John Travolta, Olivia Newton-John, Stockard Channing, Jeff Conaway
Director: Randal Kleiser
All together now: 'Go grease lightning, you're burning up the quarter mile/(Grease lightning, go grease lightning)/Go grease lightning, you're coasting through the heat lap trial/(Grease lighting, go grease lightning)/You are supreme/ The chicks'll scream/For grease lightning/Go, go, go, go, go, go, go, go, go, go.'
Now a staple of karaoke bars (if the lads are drunk enough) and high school musicals (if the teachers are drunk enough), Greased Lightning was the original title of Jim Jacobs and Warren Casey's 1971 theatrical smash - only minus the 'd' on the end of Greased. Having graduated from Chicago to Broadway, Grease set a box office record of 3,388 performances, before conquering the world and then Hollywood - courtesy of John Travolta's quiff and hips, and Olivia Newton-John's skin-tight wholesomeness.
The song itself is a highlight on stage and screen. Placed mid-way through act one, it is both a contrast (to the Pink Ladies' girlish sleepover) and a mickey-take: the greaser T-Birds (or Burger Palace Boys as they were on stage) mock Kenickie's newly purchased, but distinctly second-hand wheels with a devastating combination of close-harmony singing and thigh-straining dance moves.
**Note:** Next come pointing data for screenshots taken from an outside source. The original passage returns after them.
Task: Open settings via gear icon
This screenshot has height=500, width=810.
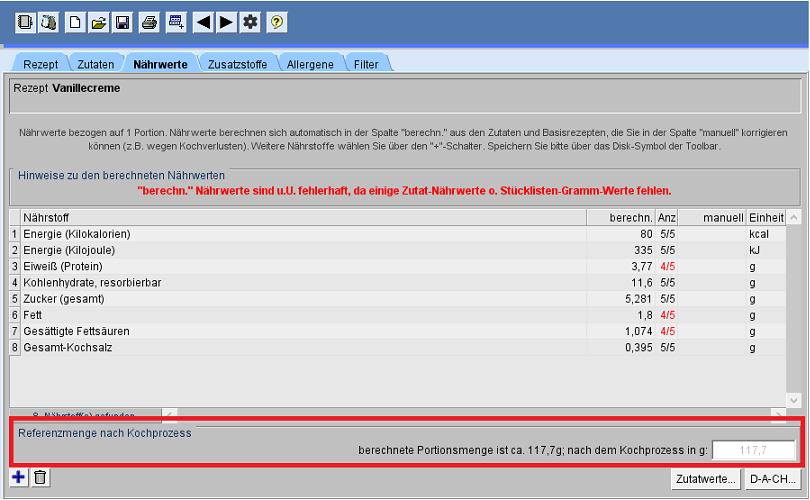Action: (x=250, y=21)
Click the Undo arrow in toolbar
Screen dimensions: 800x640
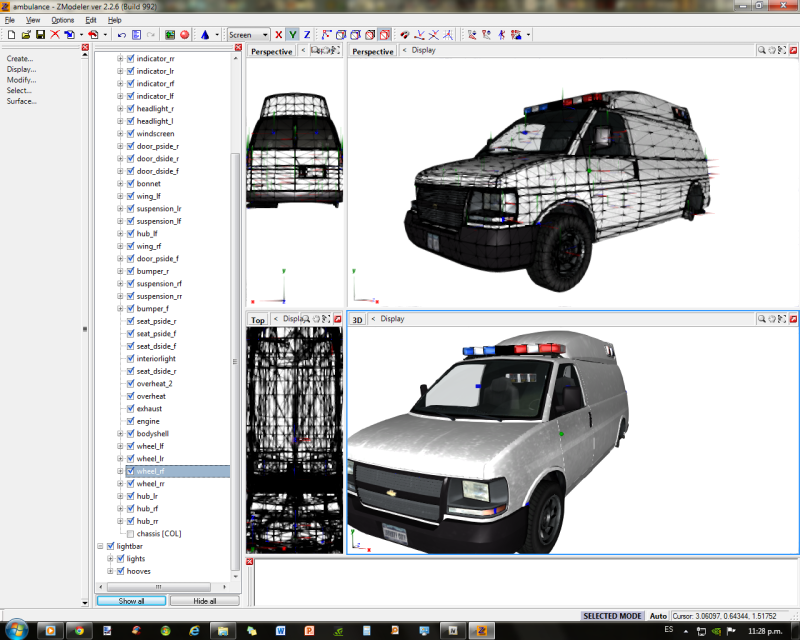pos(121,34)
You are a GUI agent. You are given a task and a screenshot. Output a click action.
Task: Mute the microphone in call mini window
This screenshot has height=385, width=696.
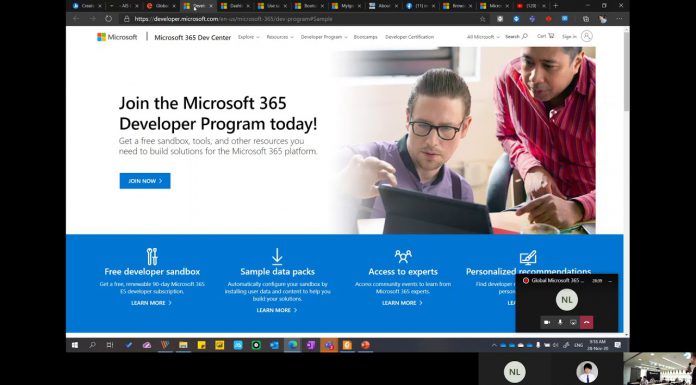click(560, 322)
Aptly, then, the song is a parody in a homage's clothing: early Elvis with a backing band of early Elvises. In the 1978 movie, the sight of a lithe and limber Travolta surrounded by several lithe and limber carbon copies is almost more than the mind can bear. But as the song motors off, the spoof loses its confidence almost immediately as the T-birds set about convincing themselves (and us) that Kenickie's car might just amount to something. All it needs is lots of work and lots of cash.
Just as quickly, it becomes apparent that Sandy's real competition for Danny's heart is not ex-girlfriend Cha Cha, his industrial-strength hair gel, the other T-Birds or even his gargantuan ego: it's the teen boy's fantasy of taking a beat-up ol' Dodge and turning it into a cherry red 'pussy wagon'.
In the context of Grease (the movie), the song anticipates the James Dean-esque car duel, and mirrors Sandy's less than inspiring transformation into a T-bird's ideal, er, bird (presumably with a pair of furry dice). In this, Greased Lightning fits snugly and somewhat smugly into a classic American love affair between boys and their automobiles: Stephen King's Christine, ee cummings' sex on four wheels poem, 'she being Brand/- new'.
But you'll have to go some to match the sheer erotic obviousness of Travolta singing: 'You know that ain't no shit/We'll be getting lots of tit/In Grease Lightning/Go, go, go, go, go, go, go, go, go, go.' Just when you thought the innuendo couldn't get more overt, Travolta vanishes, deus ex machina, above the screen, only to reappear, straddling an engine like some sex-crazed rodeo rider mounted on an enormous phallic metaphor: 'You are supreme/The chicks'll cream/For grease lightning'. Greased Lightning (Go, greased lightning): it ain't subtle, but it sure is catchy.